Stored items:
··········
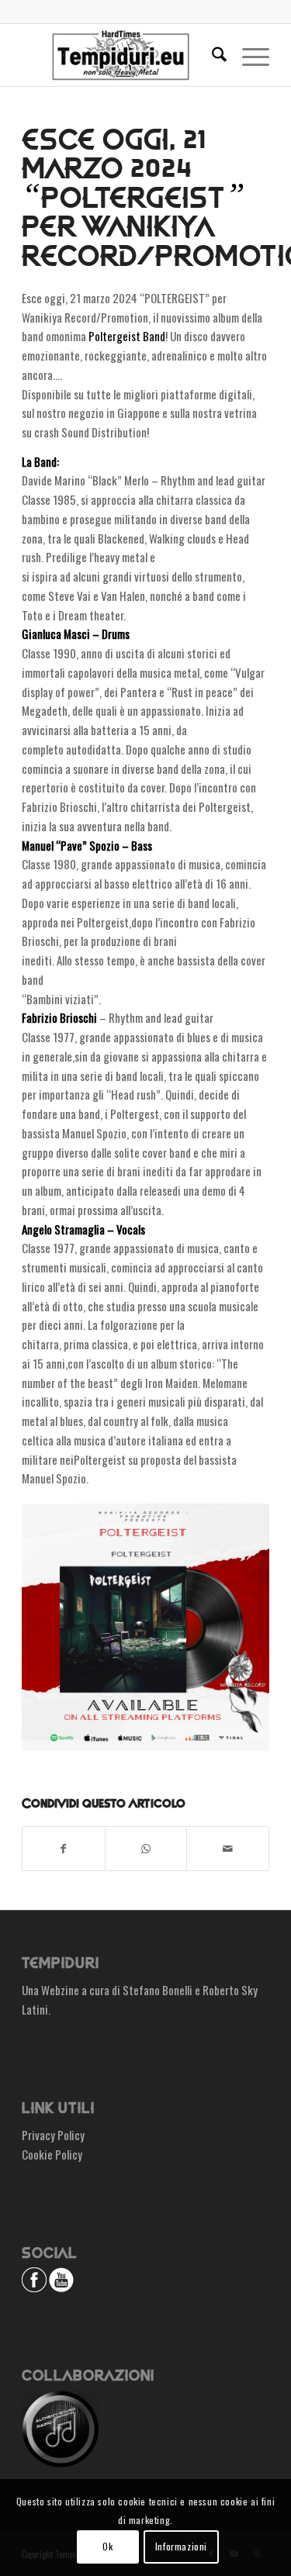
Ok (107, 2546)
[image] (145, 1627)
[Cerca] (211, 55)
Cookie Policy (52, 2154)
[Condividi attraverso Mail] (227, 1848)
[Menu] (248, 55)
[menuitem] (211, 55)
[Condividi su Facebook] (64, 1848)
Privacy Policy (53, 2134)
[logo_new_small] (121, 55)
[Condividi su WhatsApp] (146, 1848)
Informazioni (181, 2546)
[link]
··········
What is needed:
Retype the data above verbatim, minus images.

Answer to the problem:
Ok (107, 2546)
[image] (145, 1627)
[Cerca] (211, 55)
Cookie Policy (52, 2154)
[Condividi attraverso Mail] (227, 1848)
[Menu] (248, 55)
[menuitem] (211, 55)
[Condividi su Facebook] (64, 1848)
Privacy Policy (53, 2134)
[logo_new_small] (121, 55)
[Condividi su WhatsApp] (146, 1848)
Informazioni (181, 2546)
[link]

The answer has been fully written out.